Sejumlah 65 WBP tersebut mendapat RK I atau pengurangan masa pidana dan tidak ada yang mendapat RK II atau habis masa pidana (bebas). Rinciannya, remisi 1 bulan 15 hari sebanyak 7 orang, remisi 1 bulan sebanyak 45 orang dan remisi 15 hari sebanyak 13 orang.
“Adanya remisi ini diharapkan dapat memberikan semangat baru kepada WBP khususnya yang beragama Nasrani untuk senantiasa terus berkembang dan memperbaiki diri,” kata Ketut Akbar usai menyerahkan remisi natal kepada WBP yang digelar di Gereja Pembaharuan Lapas Kelas I Malang, Rabu (25/12/2024).
Sedangkan, 14 WBP lainnya belum memenuhi syarat mendapat remidi Natal karena seperti masih berstatus tanahan, menjalani kurungan pengganti denda, dan sudah waktunya bebas dimasa pengusulan remisi.
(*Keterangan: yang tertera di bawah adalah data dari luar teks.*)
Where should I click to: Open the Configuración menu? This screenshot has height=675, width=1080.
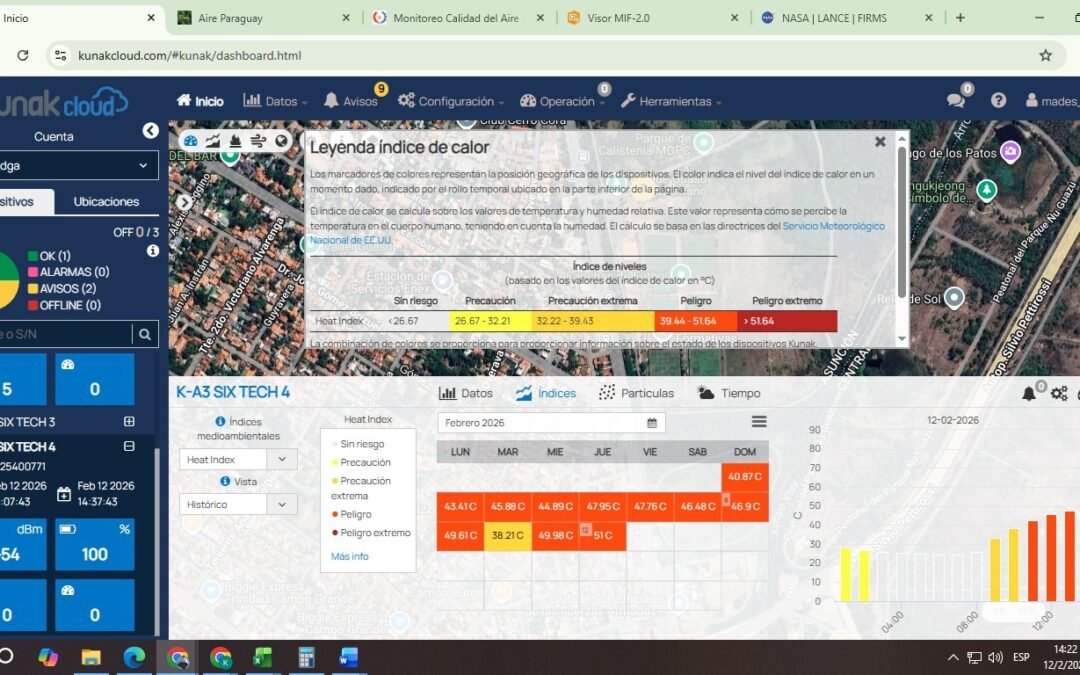pos(450,101)
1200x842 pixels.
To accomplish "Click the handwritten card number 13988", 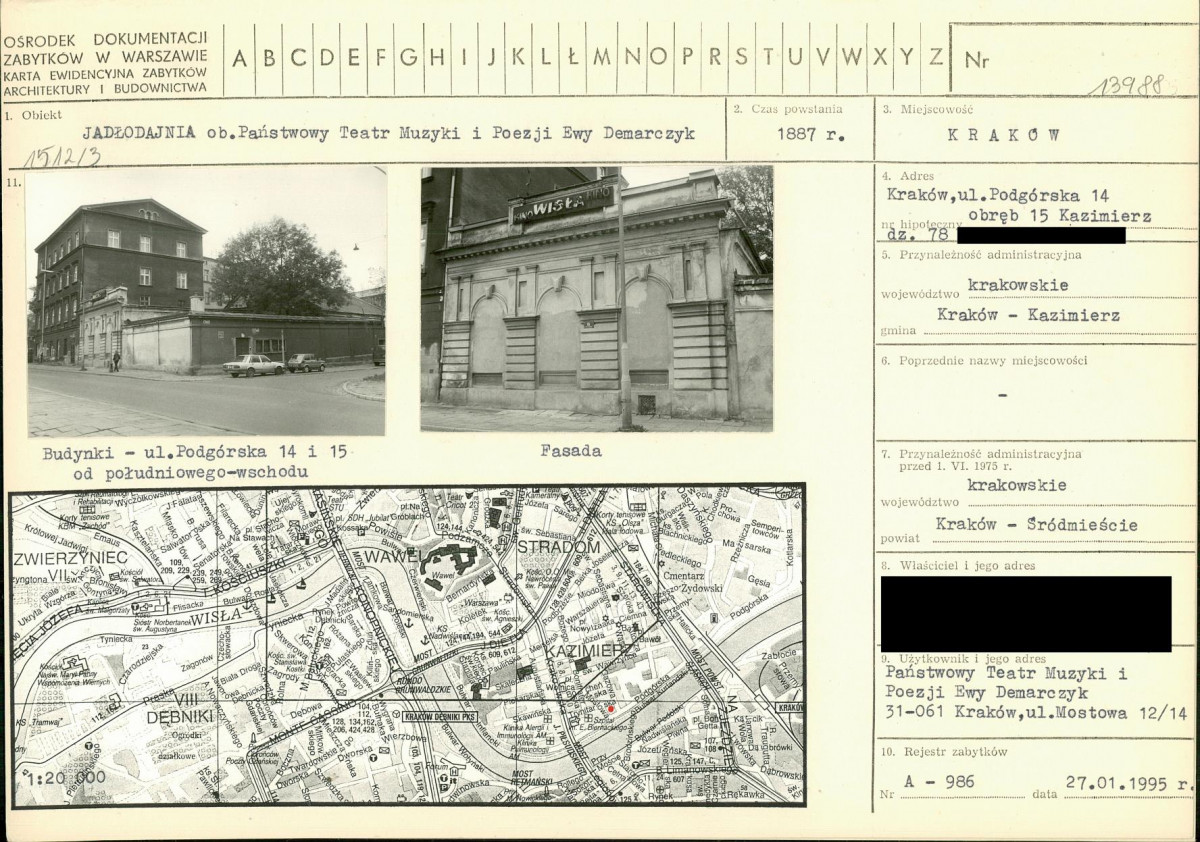I will 1127,86.
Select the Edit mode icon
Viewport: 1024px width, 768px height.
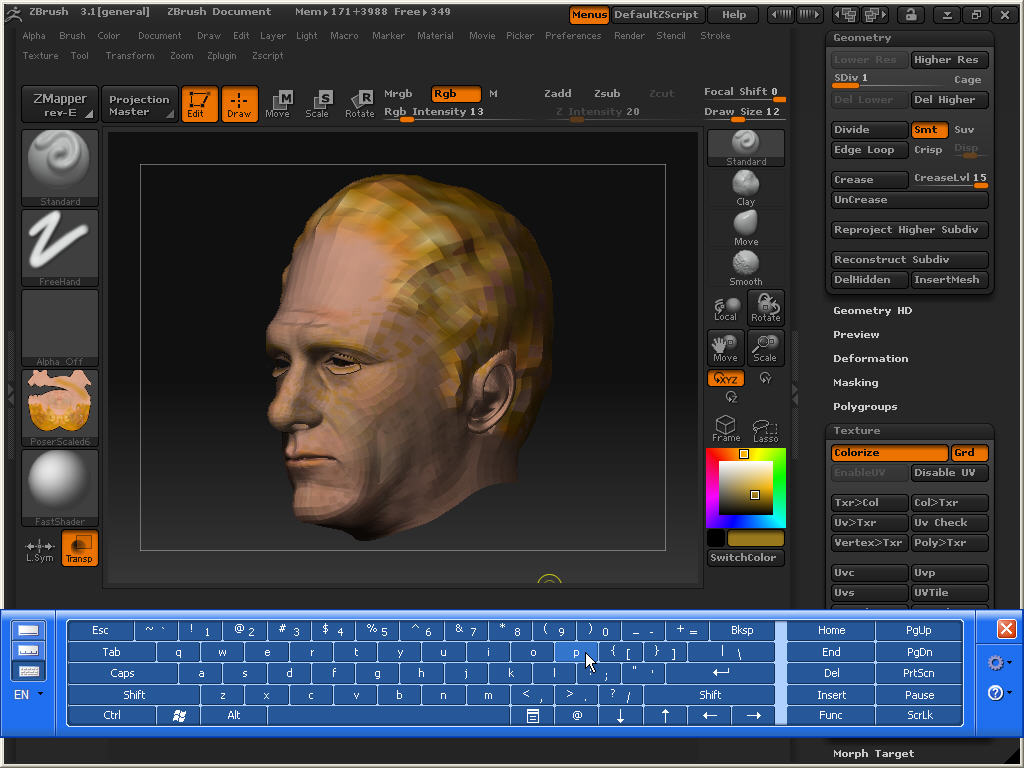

Lebih lanjut, Ketut Akbar menerangkan, bahwa remisi itu tidak hanya dimaknai sebagai hadiah natal saja. Melainkan, juga dorongan untuk lebih mendekatkan diri kepada Tuhan.
“Adanya momen natal ini diharapkan ju dapat menjadi titik balik dalam memperbaiki kualitas kehidupan pribadi,” katanya.
Sementara itu, di Lapas Perempuan Kelas II A Malang terdapat 28 WBP beragama Nasrani hal senada juga dirasakan oleh WBP beragama nasrani yang berhak mendapat remisi Natal.
Kepala Lapas Perempuan Malang, Yunengsih mengatakan, sebanyak 28 WBP yang menerima remisi, rinciannya 4 orang WBP mendapat pengurangan masa pidana 15 hari, 14 WBP mendapat pengurangan masa pidana 1 bulan, dan 10 WBP mendapat pengurangan masa pidana 1 bulan 15 hari.
“Mereka yang mendapat remisi ini, rata-rata kasus pidananya adalah kriminal umum,” katanya.